Inherent dangers in Mississippi as a nuclear waste storage place
Reject nuclear waste storage http://www.clarionledger.com/article/20130827/OPINION01/308270012/Reject-nuclear-waste-storage Aug. 26, 2013 Some ideas are so bad they don’t deserve consideration, and such is the case with the Mississippi Energy Institute’s proposal to build a permanent nuclear waste storage facility in Mississippi.
Yucca Mountain in Nevada was designated the nation’s nuclear waste repository in 1987, but federal funding for the project ended in 2010 after extreme political pressure was placed on Congress and the Obama administration. The pressure came from concerned citizens and activists who feared having the highly radioactive material shipped through their hometowns to the site.
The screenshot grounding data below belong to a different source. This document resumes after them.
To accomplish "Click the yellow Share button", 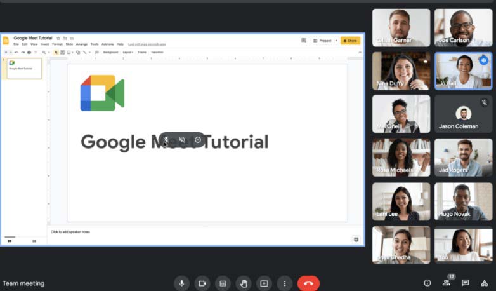I will pyautogui.click(x=350, y=41).
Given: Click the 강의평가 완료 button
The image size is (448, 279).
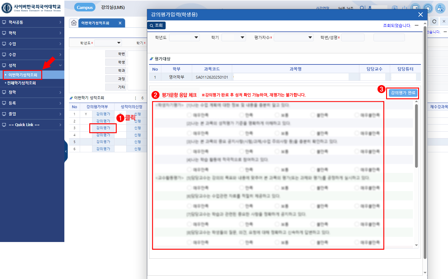Looking at the screenshot, I should coord(403,93).
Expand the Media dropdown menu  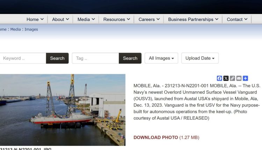[86, 20]
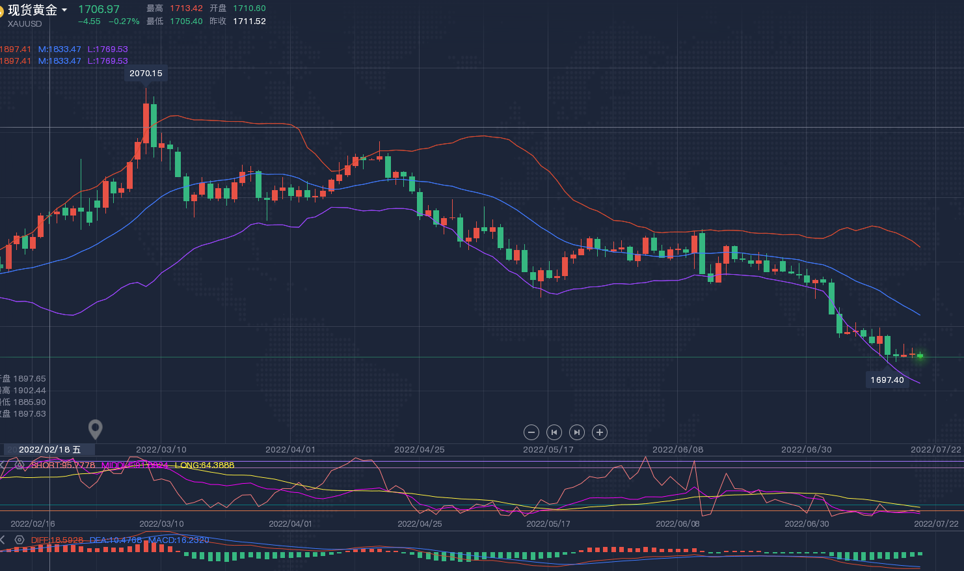The image size is (964, 571).
Task: Jump to earliest data with skip-back button
Action: (x=554, y=432)
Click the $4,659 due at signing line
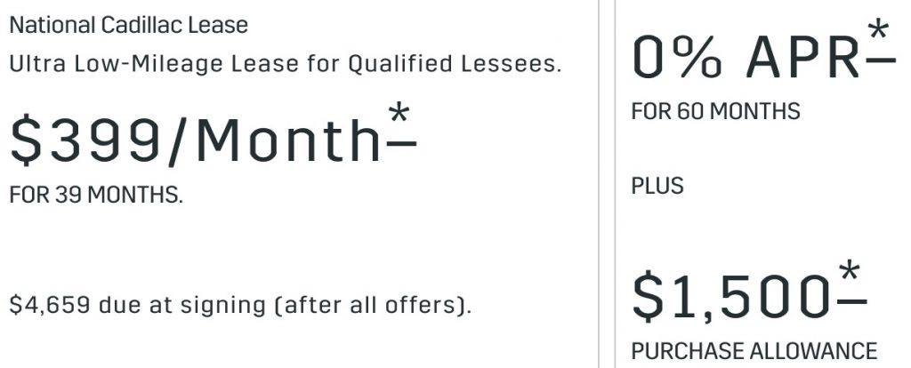 (x=240, y=305)
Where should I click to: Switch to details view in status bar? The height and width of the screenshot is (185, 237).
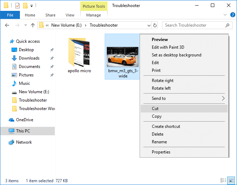coord(223,181)
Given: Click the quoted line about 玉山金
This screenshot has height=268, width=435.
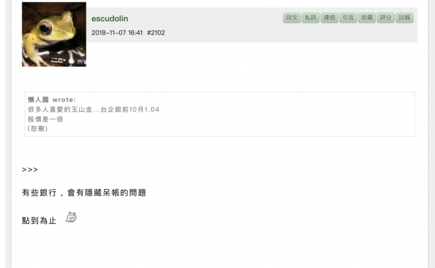Looking at the screenshot, I should click(94, 109).
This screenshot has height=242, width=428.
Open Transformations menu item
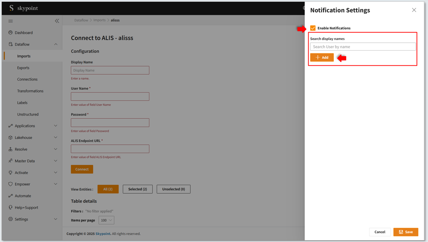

The Energy Department continues to look for a new site, and in 2012, released a blue ribbon study outlining the urgency for determining a new geological repository to consolidate the nuclear waste that is currently being housed in temporary locations across the country.
While nuclear energy itself faces its share of controversy, we believe that it is a safe, viable energy source when properly monitored and maintained. The same could be argued about storing nuclear waste, but we feel doing so overlooks inherent dangers indirectly associated with making Mississippi a temporary or long-term storage facility. Spent fuel rods from nuclear reactors are the most radioactive material of nuclear waste. These rods produce 99 percent of the radiation from nuclear waste, even though they make up a minority of the actual volume of nuclear waste. Nuclear waste can take anywhere from 100 years to thousands of years — in some cases 1 million years — to reach a point where it is no longer radioactive enough to pose a threat.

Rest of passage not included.